My question is how come the same script worked in an instance with 1 GPU with 24 GB memory, and it doesn’t work in an instance with 8 GPUs where each GPU has 40 GB memory? Does SageMaker data-distributed mode work with my setup?

Where is your code to set up the distributed training? Im not sure how it works with sagemaker.

I’m using below reference, my understanding is that all I need to do is to add the distribution parameter into the SageMaker Huggingface estimator:

Ref: Run training on Amazon SageMaker

# configuration for running training on smdistributed Data Parallel
distribution = {'smdistributed':{'dataparallel':{ 'enabled': True }}}

huggingface_estimator = HuggingFace(
    entry_point='train.py',
    source_dir='./scripts',
    instance_type='ml.p4d.24xlarge',
    instance_count=1,
    transformers_version='4.36.0',
    pytorch_version='2.1.0',
    py_version='py310',
    role=role,
    hyperparameters=hyperparameters,
    disable_output_compression=True,
    metric_definitions=metric_definitions,   
    base_job_name=base_job_name,
    distribution=distribution
)
huggingface_estimator.fit({'train': training_input_path, 'test': validation_input_path}, wait=True)

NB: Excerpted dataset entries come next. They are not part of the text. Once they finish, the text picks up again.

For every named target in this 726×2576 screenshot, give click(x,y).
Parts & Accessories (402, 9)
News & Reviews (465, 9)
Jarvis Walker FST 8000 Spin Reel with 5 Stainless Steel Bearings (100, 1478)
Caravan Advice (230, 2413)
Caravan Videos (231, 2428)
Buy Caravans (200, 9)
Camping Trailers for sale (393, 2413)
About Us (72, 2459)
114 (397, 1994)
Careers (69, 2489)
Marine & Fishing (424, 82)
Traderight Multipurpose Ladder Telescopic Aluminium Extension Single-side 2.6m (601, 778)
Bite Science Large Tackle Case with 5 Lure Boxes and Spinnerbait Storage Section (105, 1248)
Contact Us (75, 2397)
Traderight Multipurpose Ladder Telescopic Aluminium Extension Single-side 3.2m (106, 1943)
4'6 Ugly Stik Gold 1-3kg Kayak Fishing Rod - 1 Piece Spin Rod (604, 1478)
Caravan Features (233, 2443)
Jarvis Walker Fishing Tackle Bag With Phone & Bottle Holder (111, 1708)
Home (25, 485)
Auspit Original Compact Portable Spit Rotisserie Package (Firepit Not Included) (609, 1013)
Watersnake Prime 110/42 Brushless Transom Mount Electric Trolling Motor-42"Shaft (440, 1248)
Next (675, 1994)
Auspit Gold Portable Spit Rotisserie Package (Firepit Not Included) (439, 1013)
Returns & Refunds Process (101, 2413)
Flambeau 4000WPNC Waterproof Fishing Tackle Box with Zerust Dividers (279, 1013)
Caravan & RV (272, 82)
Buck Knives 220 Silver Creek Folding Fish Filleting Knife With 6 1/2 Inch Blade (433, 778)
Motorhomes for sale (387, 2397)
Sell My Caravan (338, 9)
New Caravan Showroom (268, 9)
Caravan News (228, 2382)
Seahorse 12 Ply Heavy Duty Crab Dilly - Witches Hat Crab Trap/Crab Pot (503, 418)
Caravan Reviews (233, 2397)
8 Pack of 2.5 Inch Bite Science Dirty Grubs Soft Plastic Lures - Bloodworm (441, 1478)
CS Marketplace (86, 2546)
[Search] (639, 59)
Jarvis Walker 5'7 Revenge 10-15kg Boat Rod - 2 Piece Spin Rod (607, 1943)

I must admit sagemaker isn’t my area, though I think there is some clue is the fact that it is GPU 0 throwing the error, perhaps the main device is experiencing additional overhead. Though I am unsure why that would be.

I think one of the GPUs need to handle the overhead to average the weight updates coming from the rest of the GPUs. But it beats the purpose to use a bigger instance if it takes more than 40 GB to host the model (with quantization to 4 bits) + overhead.